OBJECTIVE
Can you write out the entries again, starting at the first line and ending at the line that contains "click(1074, 162)", switching "screenshot" to "image" and leaving everything else unchanged?
── RECORDS SUPPLIED
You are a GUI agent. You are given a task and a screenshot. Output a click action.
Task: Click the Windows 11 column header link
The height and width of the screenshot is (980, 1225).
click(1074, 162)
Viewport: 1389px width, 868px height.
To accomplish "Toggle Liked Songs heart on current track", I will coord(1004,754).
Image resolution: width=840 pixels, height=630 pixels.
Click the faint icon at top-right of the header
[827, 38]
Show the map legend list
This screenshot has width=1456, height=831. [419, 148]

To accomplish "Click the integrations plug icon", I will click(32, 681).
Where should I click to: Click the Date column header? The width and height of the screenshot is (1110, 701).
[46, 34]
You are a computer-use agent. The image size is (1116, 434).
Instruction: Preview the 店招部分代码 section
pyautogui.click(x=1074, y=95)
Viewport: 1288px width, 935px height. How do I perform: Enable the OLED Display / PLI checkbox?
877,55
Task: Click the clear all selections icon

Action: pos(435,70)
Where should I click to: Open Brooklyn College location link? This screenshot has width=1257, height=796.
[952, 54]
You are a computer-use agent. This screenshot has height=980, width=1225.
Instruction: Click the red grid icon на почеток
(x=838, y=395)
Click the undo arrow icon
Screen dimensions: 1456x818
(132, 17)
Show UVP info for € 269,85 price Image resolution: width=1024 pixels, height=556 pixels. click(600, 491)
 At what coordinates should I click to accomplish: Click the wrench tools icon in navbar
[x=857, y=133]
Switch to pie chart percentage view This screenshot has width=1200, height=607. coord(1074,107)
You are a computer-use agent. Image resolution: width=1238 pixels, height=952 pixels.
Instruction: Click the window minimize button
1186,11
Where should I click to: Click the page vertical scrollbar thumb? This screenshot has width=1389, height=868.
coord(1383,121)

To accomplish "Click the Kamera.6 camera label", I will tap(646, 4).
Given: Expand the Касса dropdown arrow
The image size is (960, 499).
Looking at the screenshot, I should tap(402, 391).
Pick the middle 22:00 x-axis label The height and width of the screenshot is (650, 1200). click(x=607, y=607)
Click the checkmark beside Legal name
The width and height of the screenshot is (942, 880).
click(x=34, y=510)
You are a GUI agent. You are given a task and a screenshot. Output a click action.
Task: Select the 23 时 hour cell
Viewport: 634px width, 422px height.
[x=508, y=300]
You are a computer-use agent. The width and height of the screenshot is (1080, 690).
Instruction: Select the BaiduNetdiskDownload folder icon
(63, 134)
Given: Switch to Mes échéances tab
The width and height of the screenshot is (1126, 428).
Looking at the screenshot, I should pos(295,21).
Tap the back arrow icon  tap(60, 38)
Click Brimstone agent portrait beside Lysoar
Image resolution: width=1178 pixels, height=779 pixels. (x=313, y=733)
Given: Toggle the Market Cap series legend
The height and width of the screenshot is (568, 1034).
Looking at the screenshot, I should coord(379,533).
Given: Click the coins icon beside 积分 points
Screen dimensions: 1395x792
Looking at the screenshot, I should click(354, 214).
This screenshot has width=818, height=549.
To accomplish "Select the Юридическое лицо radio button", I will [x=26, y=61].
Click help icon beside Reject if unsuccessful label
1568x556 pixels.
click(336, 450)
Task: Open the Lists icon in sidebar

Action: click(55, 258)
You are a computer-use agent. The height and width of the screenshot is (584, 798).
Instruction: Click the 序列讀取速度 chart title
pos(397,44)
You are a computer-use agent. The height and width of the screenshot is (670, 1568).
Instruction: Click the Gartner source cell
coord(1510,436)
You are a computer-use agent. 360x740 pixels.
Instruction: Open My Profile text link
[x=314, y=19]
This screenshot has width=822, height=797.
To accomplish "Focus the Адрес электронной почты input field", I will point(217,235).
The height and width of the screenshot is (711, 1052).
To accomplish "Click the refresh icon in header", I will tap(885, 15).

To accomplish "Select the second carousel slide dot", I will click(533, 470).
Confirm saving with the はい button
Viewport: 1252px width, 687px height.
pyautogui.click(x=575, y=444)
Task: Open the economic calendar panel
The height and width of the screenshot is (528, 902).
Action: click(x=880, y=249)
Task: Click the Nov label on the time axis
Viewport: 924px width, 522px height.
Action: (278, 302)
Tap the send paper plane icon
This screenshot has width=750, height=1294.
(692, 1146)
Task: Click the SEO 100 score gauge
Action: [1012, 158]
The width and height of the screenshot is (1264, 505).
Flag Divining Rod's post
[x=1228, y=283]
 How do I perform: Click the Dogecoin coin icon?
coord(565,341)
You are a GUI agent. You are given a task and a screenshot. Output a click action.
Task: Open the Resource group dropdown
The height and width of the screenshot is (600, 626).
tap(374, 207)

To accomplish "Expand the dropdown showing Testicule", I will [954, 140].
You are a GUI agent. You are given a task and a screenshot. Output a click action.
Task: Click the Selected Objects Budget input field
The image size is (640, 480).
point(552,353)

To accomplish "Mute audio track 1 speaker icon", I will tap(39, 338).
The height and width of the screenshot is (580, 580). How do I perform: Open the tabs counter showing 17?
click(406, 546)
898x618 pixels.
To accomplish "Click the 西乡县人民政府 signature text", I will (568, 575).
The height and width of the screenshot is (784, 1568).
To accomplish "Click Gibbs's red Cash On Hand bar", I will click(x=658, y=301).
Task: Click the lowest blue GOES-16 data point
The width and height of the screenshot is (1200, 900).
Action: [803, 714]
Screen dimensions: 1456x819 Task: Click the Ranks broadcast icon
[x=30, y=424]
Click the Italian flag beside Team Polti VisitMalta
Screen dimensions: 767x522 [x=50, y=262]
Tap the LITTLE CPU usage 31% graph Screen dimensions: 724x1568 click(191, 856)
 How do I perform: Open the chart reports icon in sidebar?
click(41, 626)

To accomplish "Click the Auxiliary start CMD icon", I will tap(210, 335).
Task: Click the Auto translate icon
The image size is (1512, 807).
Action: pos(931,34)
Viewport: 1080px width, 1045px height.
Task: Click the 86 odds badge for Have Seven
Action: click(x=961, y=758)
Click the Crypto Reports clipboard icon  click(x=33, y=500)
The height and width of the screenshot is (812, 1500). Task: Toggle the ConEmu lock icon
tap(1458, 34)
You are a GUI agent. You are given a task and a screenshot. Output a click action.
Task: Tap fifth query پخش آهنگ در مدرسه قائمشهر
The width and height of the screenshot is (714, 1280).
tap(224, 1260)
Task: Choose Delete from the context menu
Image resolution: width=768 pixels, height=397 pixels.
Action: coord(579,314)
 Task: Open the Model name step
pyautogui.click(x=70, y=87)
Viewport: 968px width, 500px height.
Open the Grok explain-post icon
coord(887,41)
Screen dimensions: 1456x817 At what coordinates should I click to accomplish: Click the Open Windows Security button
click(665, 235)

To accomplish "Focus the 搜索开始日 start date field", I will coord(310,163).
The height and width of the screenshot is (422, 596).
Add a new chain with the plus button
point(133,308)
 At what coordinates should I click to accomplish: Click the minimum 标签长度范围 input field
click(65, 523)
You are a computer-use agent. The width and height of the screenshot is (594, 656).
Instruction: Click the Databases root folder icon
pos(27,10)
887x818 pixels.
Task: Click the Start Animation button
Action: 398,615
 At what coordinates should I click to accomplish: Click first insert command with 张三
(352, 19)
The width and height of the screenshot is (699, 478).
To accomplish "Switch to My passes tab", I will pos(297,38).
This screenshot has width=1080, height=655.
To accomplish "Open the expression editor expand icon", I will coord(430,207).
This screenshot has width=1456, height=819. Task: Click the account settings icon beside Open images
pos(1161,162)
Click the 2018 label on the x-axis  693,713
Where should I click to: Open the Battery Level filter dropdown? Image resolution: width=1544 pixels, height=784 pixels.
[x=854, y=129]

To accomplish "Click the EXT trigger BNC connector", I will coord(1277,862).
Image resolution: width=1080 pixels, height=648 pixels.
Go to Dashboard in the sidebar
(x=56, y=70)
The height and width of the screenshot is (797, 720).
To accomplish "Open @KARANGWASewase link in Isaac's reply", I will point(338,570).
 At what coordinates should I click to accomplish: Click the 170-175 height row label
────
EXPECTED OUTPUT
You are a GUI agent. You are given a task and a image. Output a click action.
Task: Click the Windows 11 column header link
The height and width of the image is (980, 1225).
click(1074, 162)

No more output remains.